* _Problem statement_:
Find each line in the listing below that contains the word "location" and copy those lines. Case counts, so only a match with the same capitalization qualifies.

* _Record excerpts_:
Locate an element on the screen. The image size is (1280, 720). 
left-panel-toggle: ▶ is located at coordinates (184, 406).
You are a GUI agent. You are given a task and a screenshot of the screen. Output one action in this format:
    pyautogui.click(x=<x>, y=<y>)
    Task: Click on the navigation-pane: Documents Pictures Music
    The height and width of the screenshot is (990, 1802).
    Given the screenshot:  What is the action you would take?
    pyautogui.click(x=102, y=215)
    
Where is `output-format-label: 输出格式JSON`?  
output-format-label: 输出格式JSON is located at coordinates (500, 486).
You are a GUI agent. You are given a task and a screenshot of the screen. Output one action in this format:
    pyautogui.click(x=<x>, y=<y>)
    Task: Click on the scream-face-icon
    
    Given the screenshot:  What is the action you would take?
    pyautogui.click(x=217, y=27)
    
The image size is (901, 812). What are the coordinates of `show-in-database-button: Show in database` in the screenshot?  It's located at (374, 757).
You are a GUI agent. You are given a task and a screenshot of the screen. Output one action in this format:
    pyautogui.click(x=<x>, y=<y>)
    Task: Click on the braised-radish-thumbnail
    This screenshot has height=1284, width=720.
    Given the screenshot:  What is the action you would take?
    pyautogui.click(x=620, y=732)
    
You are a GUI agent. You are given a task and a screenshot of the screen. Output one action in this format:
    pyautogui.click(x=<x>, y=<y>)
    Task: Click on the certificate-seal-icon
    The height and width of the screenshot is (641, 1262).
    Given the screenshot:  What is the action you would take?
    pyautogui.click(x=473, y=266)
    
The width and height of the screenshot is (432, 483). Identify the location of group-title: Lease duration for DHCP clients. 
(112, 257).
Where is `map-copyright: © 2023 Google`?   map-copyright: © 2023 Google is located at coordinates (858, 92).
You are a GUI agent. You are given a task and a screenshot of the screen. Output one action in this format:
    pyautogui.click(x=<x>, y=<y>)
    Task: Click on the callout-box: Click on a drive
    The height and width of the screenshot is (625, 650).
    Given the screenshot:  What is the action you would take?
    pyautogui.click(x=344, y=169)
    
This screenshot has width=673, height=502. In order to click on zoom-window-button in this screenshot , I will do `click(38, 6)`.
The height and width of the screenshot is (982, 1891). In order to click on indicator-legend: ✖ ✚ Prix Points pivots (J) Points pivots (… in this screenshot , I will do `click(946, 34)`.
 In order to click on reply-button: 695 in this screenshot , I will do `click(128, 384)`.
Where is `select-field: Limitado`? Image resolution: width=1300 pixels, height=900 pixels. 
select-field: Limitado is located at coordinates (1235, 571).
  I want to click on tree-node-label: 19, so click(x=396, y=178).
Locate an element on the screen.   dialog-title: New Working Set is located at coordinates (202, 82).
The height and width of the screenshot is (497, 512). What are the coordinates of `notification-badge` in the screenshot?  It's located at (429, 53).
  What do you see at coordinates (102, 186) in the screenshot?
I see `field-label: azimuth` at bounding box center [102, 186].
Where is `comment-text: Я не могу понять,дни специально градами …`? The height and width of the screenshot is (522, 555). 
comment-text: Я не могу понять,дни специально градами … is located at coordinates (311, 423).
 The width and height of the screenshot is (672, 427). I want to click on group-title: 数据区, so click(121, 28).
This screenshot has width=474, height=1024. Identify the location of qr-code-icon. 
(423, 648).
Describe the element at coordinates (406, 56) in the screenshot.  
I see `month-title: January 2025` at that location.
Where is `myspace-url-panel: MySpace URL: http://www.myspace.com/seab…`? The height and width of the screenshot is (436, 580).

* _Solved problem_:
The width and height of the screenshot is (432, 483). Identify the location of group-title: Lease duration for DHCP clients. 
This screenshot has width=474, height=1024. Identify the location of qr-code-icon. 
I see `month-title: January 2025` at that location.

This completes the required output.